Before Gleevec was available, about 50% of patients progressed to the more advanced stages of Ph+ CML after only three to five years, and survival was generally short for those patients.
Gleevec has continued to be generally well-tolerated as initial drug therapy for Ph+ CML in chronic phase at the five-year follow-up. With a median follow-up of 60 months, the adverse events were similar to the previously reported profile. Newly occurring or worsening grade 3 or 4 hematologic or biochemical adverse events were infrequent after two and four years of therapy.
Most recently, Gleevec was approved in the European Union (EU) for the treatment of patients with the rare life-threatening blood disorders myelodysplastic syndromes/myeloproliferative diseases (MDS/MPD) and hypereosinophilic syndrome/chronic eosinophilic leukemia (HES/CEL). Gleevec was also recently approved in the EU for adult patients with newly diagnosed Ph+ acute lymphoblastic leukemia (Ph+ ALL) in combination with chemotherapy and as a single agent for patients with relapsed or refractory Ph+ ALL, and in the US for relapsed/refractory Ph+ ALL.

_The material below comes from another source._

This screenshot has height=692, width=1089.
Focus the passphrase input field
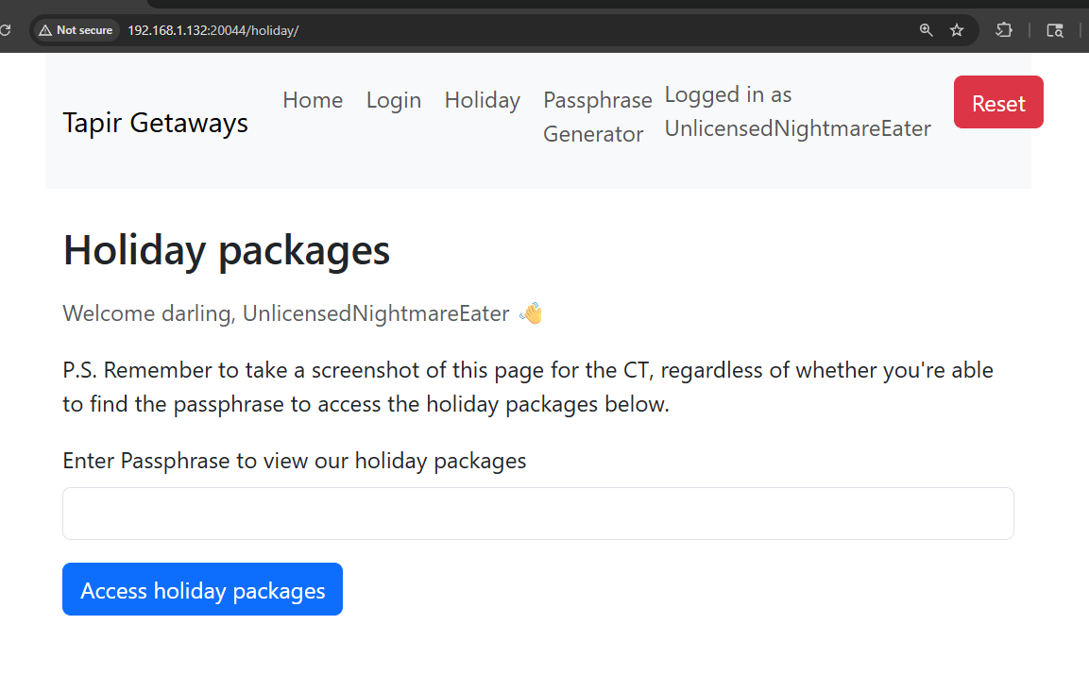[x=537, y=514]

In only five years, Gleevec has now been approved in the EU for six diseases, including two solid tumors and four blood disorders with molecular targets known to be inhibited by the drug. In the US, Gleevec has now been approved for seven diseases, including two solid tumors and five blood disorders with molecular targets known to be inhibited by the drug.
IRIS study details
The International Randomized Interferon versus STI571 (IRIS) study is an open-label Phase III clinical trial enrolling 1,106 newly diagnosed patients with Ph+ CML in chronic phase in 177 centers across 16 countries. There are two arms to the study: one group of patients receiving Gleevec 400 mg per day and another receiving a target dose of interferon (IFN) of 5 MIU/m2/day in combination with Ara-C 20 mg/m2/day for 10 days each month. Because of tolerability reasons, lack of response, or loss of response, 65% of patients in the IFN/Ara-C arm crossed over to the Gleevec arm, whereas only 3% of patients in the Gleevec arm crossed over to the IFN/Ara-C arm.
Cumulative best responses to Gleevec treatment improved dramatically between the first and fifth years of treatment. Over the period, major cytogenetic responses rose from 85% to 92% and complete cytogenetic responses rose from 69% to 87%. Complete hematologic responses rose from 96% to 98%. In a complete hematologic response, the patient's blood cell counts return to normal. Cytogenetic response refers to the disappearance or reduction of the number of Ph+ cells detectable by standard lab methods.
About Gleevec Tablets
Gleevec(R) (imatinib mesylate) tablets are indicated for the treatment of newly diagnosed adult patients with Philadelphia chromosome-positive (Ph+) chronic myeloid leukemia (CML) in chronic phase. Follow-up is limited. Gleevec tablets are also indicated for the treatment of patients with Ph+ CML in blast crisis, in accelerated phase, or in chronic phase after failure of interferon- alpha (IFN-a) therapy.
Gleevec tablets are also indicated for the treatment of patients with KIT (CD117)-positive unresectable and/or metastatic malignant gastrointestinal stromal tumors (GIST). The effectiveness of Gleevec in GIST is based on objective response rate. There are no controlled trials demonstrating a clinical benefit, such as improvement in disease-related symptoms or increased survival.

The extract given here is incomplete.